Cayo Ciempiés
- Interactive map of Cayo Ciempiés

Geography
- Location: Caribbean Sea
- Coordinates: 11°49′53″N 66°36′02″W﻿ / ﻿11.83139°N 66.60056°W
- Archipelago: Los Roques Archipelago

Administration
- Venezuela

Demographics
- Population: 0

= Ciempiés, Los Roques =

Cayo Ciempiés (alternatively spelled as Ciempiés, Cayo Siempies, or occasionally Cienpies) is the name given to a small and protected Caribbean island formation situated in the northern region of Venezuela. Geographically, this coral structure constitutes an integral part of the Archipelago Los Roques National Park, which is located in the waters of the Caribbean Sea under the direct jurisdiction of the Federal Dependencies of Venezuela and administratively managed as part of the Francisco de Miranda Insular Territory. The key is notably prominent within the archipelago due to its extremely reduced dimensions, its characteristic and specialized coastal vegetation, and its exceptionally high ecological value for the development and preservation of regional marine fauna species.

==History==
During the Spanish colonial era, the territory of this small key was closely linked in a political-administrative manner to the ancient Captaincy General of Venezuela.

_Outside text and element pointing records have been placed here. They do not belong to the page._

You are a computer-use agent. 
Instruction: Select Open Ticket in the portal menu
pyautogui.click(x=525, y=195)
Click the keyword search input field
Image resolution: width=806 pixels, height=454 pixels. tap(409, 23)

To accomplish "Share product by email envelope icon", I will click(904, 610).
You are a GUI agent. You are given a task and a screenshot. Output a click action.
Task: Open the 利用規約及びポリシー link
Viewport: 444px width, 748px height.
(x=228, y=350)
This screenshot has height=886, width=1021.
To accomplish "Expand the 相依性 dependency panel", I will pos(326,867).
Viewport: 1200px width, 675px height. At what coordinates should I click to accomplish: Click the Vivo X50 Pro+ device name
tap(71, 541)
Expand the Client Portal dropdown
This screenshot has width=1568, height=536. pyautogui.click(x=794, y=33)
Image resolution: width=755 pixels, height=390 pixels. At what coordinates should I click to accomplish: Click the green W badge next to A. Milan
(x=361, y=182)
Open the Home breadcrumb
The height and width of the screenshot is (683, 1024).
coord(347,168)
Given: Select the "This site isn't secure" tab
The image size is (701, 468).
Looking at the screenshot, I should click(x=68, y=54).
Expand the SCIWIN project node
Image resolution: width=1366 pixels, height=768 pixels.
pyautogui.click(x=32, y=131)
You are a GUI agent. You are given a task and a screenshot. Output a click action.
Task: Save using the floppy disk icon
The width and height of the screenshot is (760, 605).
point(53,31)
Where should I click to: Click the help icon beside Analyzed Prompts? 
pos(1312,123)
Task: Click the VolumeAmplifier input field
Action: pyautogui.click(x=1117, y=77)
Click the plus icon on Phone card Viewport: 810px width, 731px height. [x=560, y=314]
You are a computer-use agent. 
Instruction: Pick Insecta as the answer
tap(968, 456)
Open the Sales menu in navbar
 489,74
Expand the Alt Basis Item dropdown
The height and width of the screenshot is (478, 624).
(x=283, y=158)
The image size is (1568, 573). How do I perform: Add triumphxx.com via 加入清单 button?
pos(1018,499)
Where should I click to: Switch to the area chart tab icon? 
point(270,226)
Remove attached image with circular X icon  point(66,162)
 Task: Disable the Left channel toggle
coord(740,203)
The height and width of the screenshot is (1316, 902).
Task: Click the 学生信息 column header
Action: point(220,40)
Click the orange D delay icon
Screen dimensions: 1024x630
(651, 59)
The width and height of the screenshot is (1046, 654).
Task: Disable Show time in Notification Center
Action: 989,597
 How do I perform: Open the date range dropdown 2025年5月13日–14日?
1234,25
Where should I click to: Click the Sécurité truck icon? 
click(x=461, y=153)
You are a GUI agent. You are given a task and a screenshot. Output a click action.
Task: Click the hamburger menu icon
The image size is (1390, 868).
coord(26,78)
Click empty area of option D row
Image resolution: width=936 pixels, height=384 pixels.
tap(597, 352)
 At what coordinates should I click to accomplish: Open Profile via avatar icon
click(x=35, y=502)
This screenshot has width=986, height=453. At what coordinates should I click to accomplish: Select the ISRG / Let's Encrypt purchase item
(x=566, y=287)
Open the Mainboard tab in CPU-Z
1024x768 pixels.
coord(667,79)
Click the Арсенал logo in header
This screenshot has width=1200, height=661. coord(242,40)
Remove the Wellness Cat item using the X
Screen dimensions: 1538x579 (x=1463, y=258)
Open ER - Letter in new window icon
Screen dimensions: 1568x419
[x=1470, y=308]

Upon the completion of the national emancipation process and the formal independence of the country from Spain, the islet was temporarily integrated into the structure of the Colón Territory. Starting from the year 1938, its direct institutional administration fell under the legal responsibility of the Federal Dependencies. With the firm intention of guaranteeing its long-term ecological preservation against the increasing pressures of fishing and mass tourism, its definitive inclusion within the boundaries of the Archipelago Los Roques National Park was decreed in 1972. Between the years 1990 and 2011, it was administered by the Single Area Authority of Los Roques, until it officially became part of the Francisco de Miranda Insular Territory in 2011 through a presidential decree with the rank of Organic Law.

==Geography==
The islet possesses an estimated surface area of barely 1.1 hectares, which is equivalent to approximately 0.011 square kilometers, making it one of the smallest and most compact terrestrial formations within the eastern barrier reef of Los Roques archipelago. It is specifically localized at the geographic coordinates of 11°49'53.41"N 66°36'01.79"W, positioning itself in the immediate vicinity of other important insular structures and geographical features of the archipelago, such as the Boca de Cuchillo, Cayo Cuchillo, La Culebra, Isla de Muerto, and the Yere Channel. The entire surface area of Cayo Ciempiés and its adjacent waters are legally classified and cataloged under the strict figure of an Integral Protection Zone due to the extreme fragility of its benthic ecosystems and the delicate surrounding coastal environment.